Earlier this year, Hamilton contacted fellow parent Jim Bryson to see whether Ottawa’s singer-songwriter extraordinaire would be willing to work with her as producer on new material. Bryson had already been getting his production hands dirty by working with Oh Susanna on a forthcoming release. Bringing in guests that included members of the Kingston Symphony, Bryson, worked to bring out the best in three emotive Hamilton compositions, for an EP released last month. Snow Moon finds Hamilton crooning her way through three slow to mid-tempo originals, headed by the irresistible Tuesdays are the Loneliest Nights. Lyrically, she continues to skillfully meld the confessional to the obscure — “You never uttered no, anyhow / Even at your agnostic worst,” she charges in one song of “romance wrestling with regret.”
Welcome back, Megan Hamilton. You’ve been missed.
“I needed that gradual transition back into things,” she says of the three-track teaser that is Snow Moon. “When I was originally forming the idea of putting out another recording I had it all set so it was going to be a totally new thing. I had this idea that if I just changed everything — if I had a new name [Snow Moon] and a new approach — it would be a completely different thing. But then I realized that it’s not. It’s all the same. There are different directions, but you’re still carrying the 10 years behind you that you’ve been doing things. And that’s okay too. Maybe I was being really reactionary to something.”
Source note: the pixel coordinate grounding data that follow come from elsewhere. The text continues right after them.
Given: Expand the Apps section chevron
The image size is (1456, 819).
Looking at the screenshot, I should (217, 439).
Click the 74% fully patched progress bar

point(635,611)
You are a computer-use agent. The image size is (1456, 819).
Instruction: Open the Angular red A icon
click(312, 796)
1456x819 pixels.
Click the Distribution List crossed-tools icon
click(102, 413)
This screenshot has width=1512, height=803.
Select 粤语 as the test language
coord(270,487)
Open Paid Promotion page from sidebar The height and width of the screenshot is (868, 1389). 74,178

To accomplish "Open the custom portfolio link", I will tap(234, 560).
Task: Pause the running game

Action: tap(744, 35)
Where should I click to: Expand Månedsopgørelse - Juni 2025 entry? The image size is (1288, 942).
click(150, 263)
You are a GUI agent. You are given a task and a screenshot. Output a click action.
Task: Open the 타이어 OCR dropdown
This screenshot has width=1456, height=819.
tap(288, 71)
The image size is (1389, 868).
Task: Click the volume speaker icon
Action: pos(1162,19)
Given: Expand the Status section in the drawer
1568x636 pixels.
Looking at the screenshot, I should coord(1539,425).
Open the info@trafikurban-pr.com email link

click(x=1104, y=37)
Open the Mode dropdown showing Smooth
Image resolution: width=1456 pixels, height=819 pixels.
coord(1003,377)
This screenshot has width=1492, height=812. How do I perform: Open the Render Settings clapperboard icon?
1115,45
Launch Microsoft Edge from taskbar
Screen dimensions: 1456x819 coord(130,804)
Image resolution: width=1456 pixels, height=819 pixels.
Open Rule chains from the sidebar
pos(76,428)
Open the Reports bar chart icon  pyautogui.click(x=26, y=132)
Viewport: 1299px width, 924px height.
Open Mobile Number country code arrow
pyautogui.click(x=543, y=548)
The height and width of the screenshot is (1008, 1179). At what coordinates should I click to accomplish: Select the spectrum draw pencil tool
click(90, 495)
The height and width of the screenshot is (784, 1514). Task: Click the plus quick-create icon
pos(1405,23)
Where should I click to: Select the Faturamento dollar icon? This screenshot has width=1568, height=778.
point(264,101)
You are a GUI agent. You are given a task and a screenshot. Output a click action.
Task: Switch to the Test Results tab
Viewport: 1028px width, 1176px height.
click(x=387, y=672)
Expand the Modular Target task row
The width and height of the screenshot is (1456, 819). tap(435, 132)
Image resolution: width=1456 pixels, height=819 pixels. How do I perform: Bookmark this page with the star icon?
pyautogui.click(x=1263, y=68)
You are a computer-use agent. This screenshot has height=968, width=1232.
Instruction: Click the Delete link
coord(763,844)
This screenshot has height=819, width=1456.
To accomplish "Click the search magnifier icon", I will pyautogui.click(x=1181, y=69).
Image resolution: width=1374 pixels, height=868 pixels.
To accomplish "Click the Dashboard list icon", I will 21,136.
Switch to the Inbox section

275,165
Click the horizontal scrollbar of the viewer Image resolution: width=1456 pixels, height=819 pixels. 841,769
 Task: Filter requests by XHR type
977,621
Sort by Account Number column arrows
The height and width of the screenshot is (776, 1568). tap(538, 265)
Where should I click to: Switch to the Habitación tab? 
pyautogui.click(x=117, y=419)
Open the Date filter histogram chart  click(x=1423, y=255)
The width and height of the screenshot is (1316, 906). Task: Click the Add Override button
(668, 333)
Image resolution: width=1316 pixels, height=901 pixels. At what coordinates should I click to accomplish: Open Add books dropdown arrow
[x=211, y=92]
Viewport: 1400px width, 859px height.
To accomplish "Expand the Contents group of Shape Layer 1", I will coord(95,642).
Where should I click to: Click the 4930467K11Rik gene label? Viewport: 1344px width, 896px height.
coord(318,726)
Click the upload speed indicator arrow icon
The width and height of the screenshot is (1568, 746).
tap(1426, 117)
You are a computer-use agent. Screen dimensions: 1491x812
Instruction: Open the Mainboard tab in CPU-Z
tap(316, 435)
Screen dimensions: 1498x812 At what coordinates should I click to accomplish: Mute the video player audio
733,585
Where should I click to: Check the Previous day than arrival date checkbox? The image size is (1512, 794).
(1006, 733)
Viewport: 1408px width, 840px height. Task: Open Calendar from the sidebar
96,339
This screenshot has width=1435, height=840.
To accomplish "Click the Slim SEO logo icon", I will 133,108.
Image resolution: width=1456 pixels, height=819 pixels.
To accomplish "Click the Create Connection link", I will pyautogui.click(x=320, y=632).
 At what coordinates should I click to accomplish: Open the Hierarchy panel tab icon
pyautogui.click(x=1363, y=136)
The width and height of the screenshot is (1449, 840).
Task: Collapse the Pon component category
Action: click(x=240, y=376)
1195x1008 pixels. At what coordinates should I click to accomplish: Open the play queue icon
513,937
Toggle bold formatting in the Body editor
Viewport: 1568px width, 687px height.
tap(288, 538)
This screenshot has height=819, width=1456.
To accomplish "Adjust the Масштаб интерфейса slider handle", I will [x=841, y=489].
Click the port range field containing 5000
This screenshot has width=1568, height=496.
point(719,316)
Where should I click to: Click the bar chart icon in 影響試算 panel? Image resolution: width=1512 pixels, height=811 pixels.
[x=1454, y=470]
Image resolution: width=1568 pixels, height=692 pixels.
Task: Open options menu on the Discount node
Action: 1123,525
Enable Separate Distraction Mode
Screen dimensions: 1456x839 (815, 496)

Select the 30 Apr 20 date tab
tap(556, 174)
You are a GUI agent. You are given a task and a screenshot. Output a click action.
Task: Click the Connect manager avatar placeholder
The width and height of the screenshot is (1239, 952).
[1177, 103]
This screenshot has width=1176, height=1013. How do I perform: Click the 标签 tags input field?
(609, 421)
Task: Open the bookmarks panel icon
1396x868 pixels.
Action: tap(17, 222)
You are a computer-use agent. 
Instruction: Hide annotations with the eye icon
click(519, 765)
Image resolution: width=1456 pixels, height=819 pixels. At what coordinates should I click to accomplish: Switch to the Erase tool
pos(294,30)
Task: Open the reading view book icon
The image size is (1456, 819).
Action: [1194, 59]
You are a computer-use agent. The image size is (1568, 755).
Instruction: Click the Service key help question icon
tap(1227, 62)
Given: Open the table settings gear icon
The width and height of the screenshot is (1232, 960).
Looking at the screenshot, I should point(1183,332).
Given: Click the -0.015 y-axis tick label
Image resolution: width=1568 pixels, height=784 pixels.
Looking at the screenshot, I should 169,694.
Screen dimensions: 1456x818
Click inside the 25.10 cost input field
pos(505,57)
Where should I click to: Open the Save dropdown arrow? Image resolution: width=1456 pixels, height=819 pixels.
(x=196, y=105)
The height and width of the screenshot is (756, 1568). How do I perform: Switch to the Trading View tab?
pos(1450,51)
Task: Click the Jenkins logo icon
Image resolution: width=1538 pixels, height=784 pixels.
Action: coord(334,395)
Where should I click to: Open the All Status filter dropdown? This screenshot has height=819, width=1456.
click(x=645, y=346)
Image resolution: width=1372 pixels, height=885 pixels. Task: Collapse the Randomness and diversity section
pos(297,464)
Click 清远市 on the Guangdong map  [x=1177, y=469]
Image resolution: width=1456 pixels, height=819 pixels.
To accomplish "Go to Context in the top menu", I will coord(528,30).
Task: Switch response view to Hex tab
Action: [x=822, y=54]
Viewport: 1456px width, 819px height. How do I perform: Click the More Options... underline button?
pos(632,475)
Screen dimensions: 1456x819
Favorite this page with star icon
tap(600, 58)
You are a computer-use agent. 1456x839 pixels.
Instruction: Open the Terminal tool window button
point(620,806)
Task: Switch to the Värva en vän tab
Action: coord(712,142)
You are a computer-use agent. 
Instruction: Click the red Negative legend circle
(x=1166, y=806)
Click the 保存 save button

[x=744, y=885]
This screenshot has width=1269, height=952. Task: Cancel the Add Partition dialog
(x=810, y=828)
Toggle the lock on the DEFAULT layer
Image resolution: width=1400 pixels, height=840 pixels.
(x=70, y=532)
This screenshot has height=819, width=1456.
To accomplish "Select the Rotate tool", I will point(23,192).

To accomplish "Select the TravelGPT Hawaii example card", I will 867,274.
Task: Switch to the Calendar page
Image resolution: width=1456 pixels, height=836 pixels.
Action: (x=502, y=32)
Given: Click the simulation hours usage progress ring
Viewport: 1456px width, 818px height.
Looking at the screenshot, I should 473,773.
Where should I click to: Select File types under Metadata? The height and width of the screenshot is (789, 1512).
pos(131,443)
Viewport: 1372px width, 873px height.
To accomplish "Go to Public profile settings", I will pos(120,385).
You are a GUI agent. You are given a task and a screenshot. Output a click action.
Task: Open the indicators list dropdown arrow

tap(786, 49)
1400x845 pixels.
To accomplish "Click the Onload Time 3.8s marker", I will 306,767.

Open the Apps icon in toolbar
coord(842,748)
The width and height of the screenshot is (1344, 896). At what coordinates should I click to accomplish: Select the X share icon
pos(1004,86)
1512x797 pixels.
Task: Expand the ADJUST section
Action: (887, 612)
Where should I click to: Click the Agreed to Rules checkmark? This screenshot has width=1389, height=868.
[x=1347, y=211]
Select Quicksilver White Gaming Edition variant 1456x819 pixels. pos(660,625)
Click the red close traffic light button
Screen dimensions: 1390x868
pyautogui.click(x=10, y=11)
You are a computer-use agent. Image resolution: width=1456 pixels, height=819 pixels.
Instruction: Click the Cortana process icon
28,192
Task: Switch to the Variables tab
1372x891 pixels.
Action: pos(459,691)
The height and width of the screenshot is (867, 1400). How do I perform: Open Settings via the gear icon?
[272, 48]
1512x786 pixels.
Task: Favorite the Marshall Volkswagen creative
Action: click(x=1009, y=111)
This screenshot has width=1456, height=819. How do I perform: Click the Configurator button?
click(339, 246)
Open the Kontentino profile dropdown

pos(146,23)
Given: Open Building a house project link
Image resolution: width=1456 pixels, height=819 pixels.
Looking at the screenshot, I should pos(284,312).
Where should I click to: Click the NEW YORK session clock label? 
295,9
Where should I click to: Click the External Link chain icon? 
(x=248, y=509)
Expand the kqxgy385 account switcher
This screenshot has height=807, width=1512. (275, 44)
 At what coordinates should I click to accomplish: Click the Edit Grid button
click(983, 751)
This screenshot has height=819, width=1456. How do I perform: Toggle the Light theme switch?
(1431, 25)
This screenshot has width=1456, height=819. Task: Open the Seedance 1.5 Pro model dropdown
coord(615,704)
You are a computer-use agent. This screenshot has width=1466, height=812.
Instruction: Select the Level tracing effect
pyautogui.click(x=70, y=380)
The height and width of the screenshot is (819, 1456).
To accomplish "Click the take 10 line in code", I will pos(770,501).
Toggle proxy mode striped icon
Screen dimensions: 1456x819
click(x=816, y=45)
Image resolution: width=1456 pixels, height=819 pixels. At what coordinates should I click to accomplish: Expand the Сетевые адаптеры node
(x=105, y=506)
“I take a more relaxed approach now, which definitely has been among my goals. And finding joy. Finding the fun again. I mean, there’s stuff I stress about and I think everyone does. Like, are we going to get people to the shows? That’s usually my main source of stress. I just want people to come. But aside from that, it is fun again. It’s a pleasure to do. And I think I’ll take on what I can take on.”
Funny. That’s exactly how I view my CD collection. And I’m pleased to have Megan Hamilton as a part of it.